Europe’s Refugee Culture Clash

Debate about the influx of migrants into Europe has tended to focus on the logistics, such as how to provide enough beds for 1.1 million asylum-seekers in Germany and over 160,000 in Sweden. But, as the recent surge in sexual assaults on women and girls by asylum-seekers shows, the crisis is more a matter of culture than of numbers.
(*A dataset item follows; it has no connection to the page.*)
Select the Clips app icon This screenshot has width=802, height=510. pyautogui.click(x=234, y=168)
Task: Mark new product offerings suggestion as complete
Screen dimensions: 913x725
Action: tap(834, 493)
STOCKHOLM – The international Christian organization Open Doors has reported that Christians at asylum centers in Germany – the European country that has accepted the most migrants – face “fear and panic,” owing to widespread harassment by other asylum-seekers. Gay asylum-seekers are offered shelter at special homes in Germany, for their own protection. In Sweden, which has taken in the second-highest number of asylum-seekers in Europe – and the highest number per capita – migration authorities may now establish safe zones for women at asylum centers, where Christians and gays have also reported harassment.
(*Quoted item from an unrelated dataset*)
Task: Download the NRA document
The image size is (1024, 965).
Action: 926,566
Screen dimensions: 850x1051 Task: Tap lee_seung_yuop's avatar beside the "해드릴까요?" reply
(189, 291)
Discussions about the influx of migrants into Europe have tended to focus on logistics, such as how to provide enough beds for the 1.1 million asylum-seekers who arrived in Germany last year, or the more than 160,000 who arrived in Sweden. But, as the conflicts in asylum centers reveal, the challenge is far more complex than that.

Indeed, the refugee crisis in Europe is more a matter of culture than of numbers. And cultural clashes are much harder to address than logistics – especially once they leave the regulated confines of the asylum center, which can mitigate potential conflicts with surveillance and design. How will individuals who cannot share a shelter with gays and Christians without harassing them be able to integrate into liberal European societies?